Parents can avoid most summertime trips to the doctor’s office — or worse, the hospital — by following these simple safety precautions with their children.
When I think back on them now, my summers as a child were nothing but fun. Well, mostly fun. There was the time I almost drowned at the beach club, the time I got a fishhook caught in my hand, and, oh yeah, the time a car plowed into me while I was riding my bike.
Yet despite my status as the most accident-prone kid on the block — my parents were well educated in the perils of summer — none of those incidents proved too damaging.
Now that I’m a parent of three, I know that I was lucky indeed. But luck needn’t determine if your children enjoy a safe summer this year. Like the tenets of Scouting itself, preparation, supervision, and awareness play key roles in helping ensure they stay out of the doctor’s office or, worse, the hospital.
Although taking physical and emotional risks remains an unavoidable part of growing up, recent studies suggest that young people don’t always recognize the potential danger of an activity or behavior until they’re well into their teens. That means parents must keep their minds, eyes, and ears open whenever children head into hot-weather fun.
“Your 11-year-old can seem really smart and have a great vocabulary, but he still might not make the best decisions when it comes to risk and consequences,” says Dr. Michael J. Steiner, director of the general pediatric clinic at the North Carolina Children’s Hospital.
In fact, some data indicate that the part of the brain (prefrontal cortex) that judges risk does not develop until a youth is 17 to 20 years old — and is also the first to be impaired with alcohol or drug use. Up until that time, youngsters do not understand the concept of risk, hence the need for adult supervision.
Steiner, who categorizes most summertime trips to the doctor or emergency room as accident, exposure, or illness, says that parents often can avoid these occurrences if they fully understand that their offspring are not as wise as they might seem.
For example, using helmets, elbow pads, and kneepads will thwart most biking injuries. Hydration and good-hygiene techniques around the swimming pool and other common areas help avoid heatstroke and other illnesses. Do they use H20 for more than just something to splash around in?
Don’t go from couch to marathon
Young people just naturally feel the urge to create lots of fun memories during the summer. But remember that bodies that have sat in school desks all winter may take awhile to adjust to the rigors of summer activities. Children are more likely to injure themselves when they’re out of condition, according to Gilchrist.

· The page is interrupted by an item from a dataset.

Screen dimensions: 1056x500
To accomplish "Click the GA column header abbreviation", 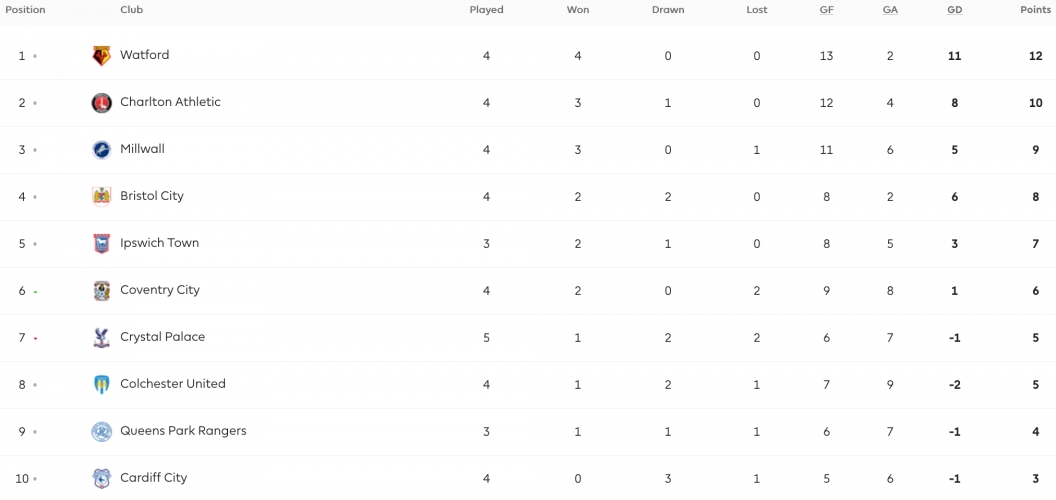I will tap(890, 10).
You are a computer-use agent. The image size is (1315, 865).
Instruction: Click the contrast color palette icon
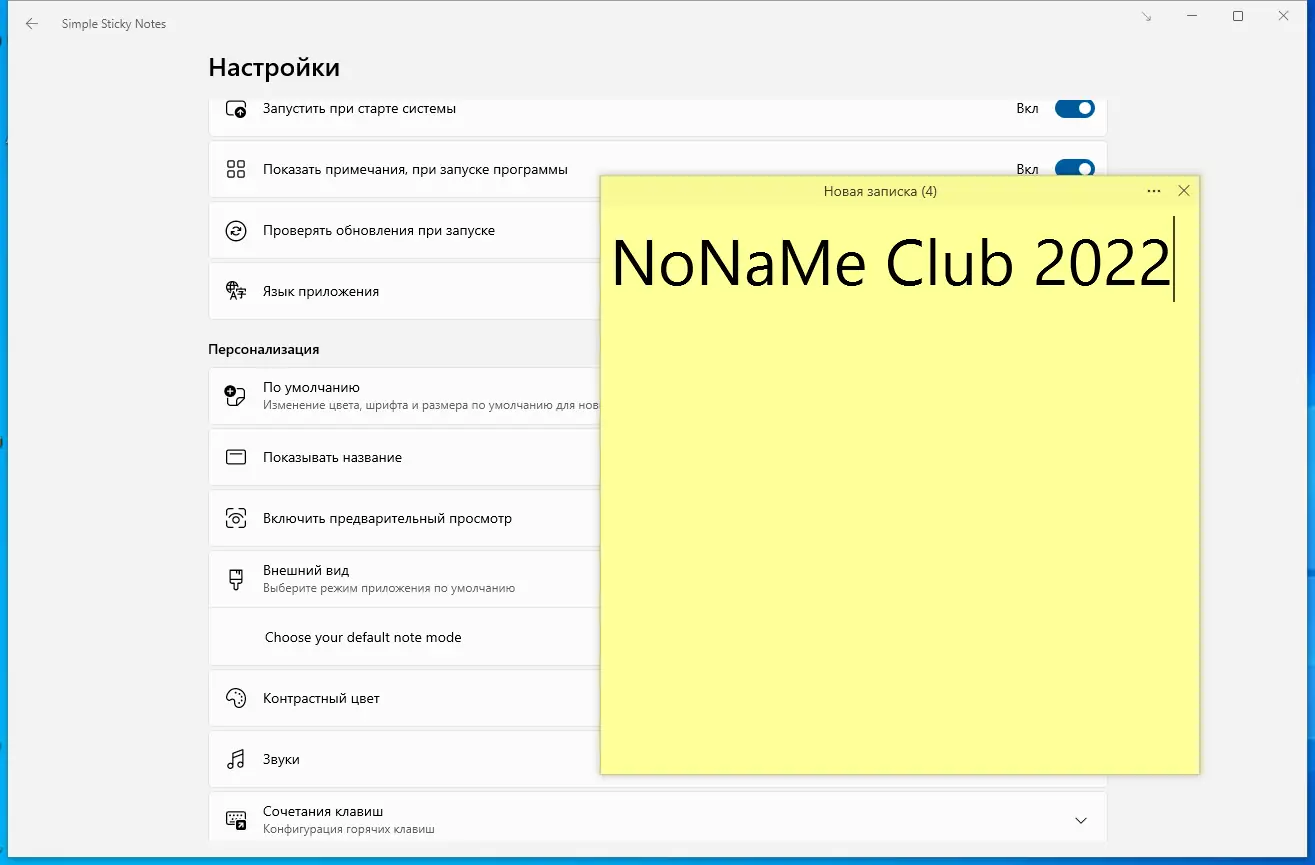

Children should ramp up their physical skills gradually to get in shape.
“We want them to be more physically active, but you have to take injury prevention seriously,” says Gilchrist. “You can’t take it for granted.” Work with your children on simple safety measures, and you’ll have a better chance of not having the most accident-prone kid on the block.
Educate them well
For kids, summer always has meant getting outdoors: camping and hiking, boating, swimming, fishing, and all of the other fun stuff they don’t have the time or the good weather for during the rest of the year.
Making sure your children possess the skills required to engage in these activities will contribute enormously to their safety. (Go to www.scouting.org, “Scouting Safely,” to access the Sweet 16 of BSA Safety and the “Guide to Safe Scouting.”)
See that your kids can swim and handle themselves around the water, because aquatic activities are one of the most pleasurable, fun, and healthy ways to spend summer days.
The BSA recommends that its members enroll in Scouting, Red Cross, or YMCA swimming courses and become certified in water safety.
And when you merge proper training with proper conditioning and equipment, summertime sports become much less risky.
Do ‘the shoes fit’?
Dr. Julie Gilchrist, a pediatrician and authority on injury prevention with the Centers for Disease Control and Prevention in Atlanta, suggests parents work through a simple checklist to help tackle safety issues.
Start by questioning if your children have been appropriately trained for the specific activity. Many injuries occur when kids try something for the first time and don’t have the requisite mechanics or confidence. This issue has relevance to almost any activity — boating, swimming, or even golf.
Then, determine if they’re wearing, or using, the appropriate equipment for the activity, if the equipment fits correctly, and if it has been well maintained.
Most important, Gilchrist says: Ensure that your kids use the proper equipment every time they participate in the activity. The one occasion for which they aren’t correctly prepared could cause the most grief, she says.
David Abels is a freelance writer in Chapel Hill, N.C.